Inoltre, nei giorni scorsi la vicina Penisola è tornata all’assalto della piazza finanziaria ticinese. Varie fonti, ovviamente orchestrate, si sono messe a strombazzare la fine del segreto bancario svizzero con l’intenzione di creare panico tra i cittadini italiani titolari di conti nelle banche elvetiche. Obiettivo: spingerli a rimpatriare i soldi. Partenza di capitali dalla piazza finanziaria ticinese vuol dire licenziamenti.
Altro che “cordiale amicizia”! E non dimentichiamoci neppure che l’Italia fomenta l’invasione del Ticino da parte di frontalieri e padroncini, sfruttando il nostro Cantone come valvola di sfogo per la sua situazione occupazionale disastrata.
Infrastrutture
E come la mettiamo con i lavori infrastrutturali? Sulla reale ripresa del cantiere della famigerata Stabio-Arcisate, nessuno scommetterebbe un soldo bucato. Sul proseguimento a sud di AlpTransit, nemmeno.
Ricordiamoci poi che, con il corridoio ferroviario di 4 metri (innalzamento dei tunnel affinché possano transitare i treni che trasportano container dimensionati secondo gli standard UE) la Svizzera dovrà finanziare di tasca propria i lavori sulla tratta italiana dell’asse del Gottardo. Si parla di un costo di 230 milioni, su un totale di 940. Al proposito, in parlamento ci si sta avvoltolando sull’interrogativo a sapere se questi 230 milioni debbano essere un prestito o un contributo a fondo perso, quando anche i paracarri hanno ormai capito che in ogni caso questi soldi, se li paghiamo (e se non vogliamo il fallimento di AlpTransit dovremo farlo) non li rivedremo mai più.

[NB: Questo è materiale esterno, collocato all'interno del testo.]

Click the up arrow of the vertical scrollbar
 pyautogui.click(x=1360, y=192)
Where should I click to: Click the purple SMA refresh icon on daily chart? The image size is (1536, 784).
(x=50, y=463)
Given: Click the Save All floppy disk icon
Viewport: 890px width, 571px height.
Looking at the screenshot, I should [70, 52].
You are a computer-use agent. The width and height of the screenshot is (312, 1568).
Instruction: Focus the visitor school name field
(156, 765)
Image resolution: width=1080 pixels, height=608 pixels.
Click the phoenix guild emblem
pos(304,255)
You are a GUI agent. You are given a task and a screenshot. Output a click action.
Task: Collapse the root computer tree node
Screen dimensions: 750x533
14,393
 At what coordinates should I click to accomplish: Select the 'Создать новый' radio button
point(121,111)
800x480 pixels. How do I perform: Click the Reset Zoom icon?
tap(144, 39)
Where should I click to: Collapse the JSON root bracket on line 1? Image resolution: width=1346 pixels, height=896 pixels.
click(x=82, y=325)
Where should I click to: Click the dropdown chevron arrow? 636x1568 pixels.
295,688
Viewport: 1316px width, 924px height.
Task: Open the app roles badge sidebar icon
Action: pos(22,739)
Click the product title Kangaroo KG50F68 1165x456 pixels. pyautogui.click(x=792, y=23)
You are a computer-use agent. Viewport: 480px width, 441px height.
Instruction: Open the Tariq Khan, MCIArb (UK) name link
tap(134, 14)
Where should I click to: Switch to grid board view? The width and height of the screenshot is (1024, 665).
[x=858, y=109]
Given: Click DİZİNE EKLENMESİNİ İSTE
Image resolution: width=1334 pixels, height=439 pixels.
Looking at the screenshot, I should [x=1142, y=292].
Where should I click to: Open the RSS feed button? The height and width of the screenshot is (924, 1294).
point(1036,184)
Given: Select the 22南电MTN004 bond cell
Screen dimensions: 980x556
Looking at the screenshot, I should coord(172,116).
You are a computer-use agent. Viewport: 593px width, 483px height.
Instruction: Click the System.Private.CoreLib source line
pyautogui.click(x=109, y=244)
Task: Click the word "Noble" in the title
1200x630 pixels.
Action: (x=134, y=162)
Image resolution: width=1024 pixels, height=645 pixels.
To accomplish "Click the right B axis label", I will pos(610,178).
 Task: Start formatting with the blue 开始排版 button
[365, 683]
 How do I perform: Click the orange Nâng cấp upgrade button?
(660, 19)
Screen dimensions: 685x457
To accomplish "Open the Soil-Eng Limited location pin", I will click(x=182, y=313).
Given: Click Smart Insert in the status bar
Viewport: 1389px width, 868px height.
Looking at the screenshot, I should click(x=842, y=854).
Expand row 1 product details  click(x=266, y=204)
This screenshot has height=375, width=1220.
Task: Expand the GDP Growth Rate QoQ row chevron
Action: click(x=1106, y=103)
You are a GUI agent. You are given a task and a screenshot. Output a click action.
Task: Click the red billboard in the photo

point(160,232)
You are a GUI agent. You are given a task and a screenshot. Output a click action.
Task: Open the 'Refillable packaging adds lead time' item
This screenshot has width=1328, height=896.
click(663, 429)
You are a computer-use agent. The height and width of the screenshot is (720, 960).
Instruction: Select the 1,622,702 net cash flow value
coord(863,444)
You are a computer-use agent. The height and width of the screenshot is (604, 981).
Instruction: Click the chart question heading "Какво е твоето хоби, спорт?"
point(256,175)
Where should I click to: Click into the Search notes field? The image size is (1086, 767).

E’ però chiaro che questi 230 milioni, visto che non ritorneranno mai all’ovile, dovremo compensarli in altro modo. Una via è tramite il blocco dei ristorni delle imposte alla fonte dei frontalieri.
Ristorni da bloccare
Una cosa è certa: alla faccia del presunto clima di “cordiale amicizia”, di problemi con l’Italia non se ne è risolto nemmeno uno. Siamo quindi ancora nella medesima situazione del 2011 quando si decise il blocco del 50% dei ristorni dei frontalieri. Ci sarebbero dunque tutte le premesse per fare la stessa cosa. Che il DFE nel suo comunicato parli di “cordiale amicizia” dà la sgradevolissima impressione che qualcuno, o qualcuna, ai vertici del Dipartimento, non abbia le idee molto in chiaro.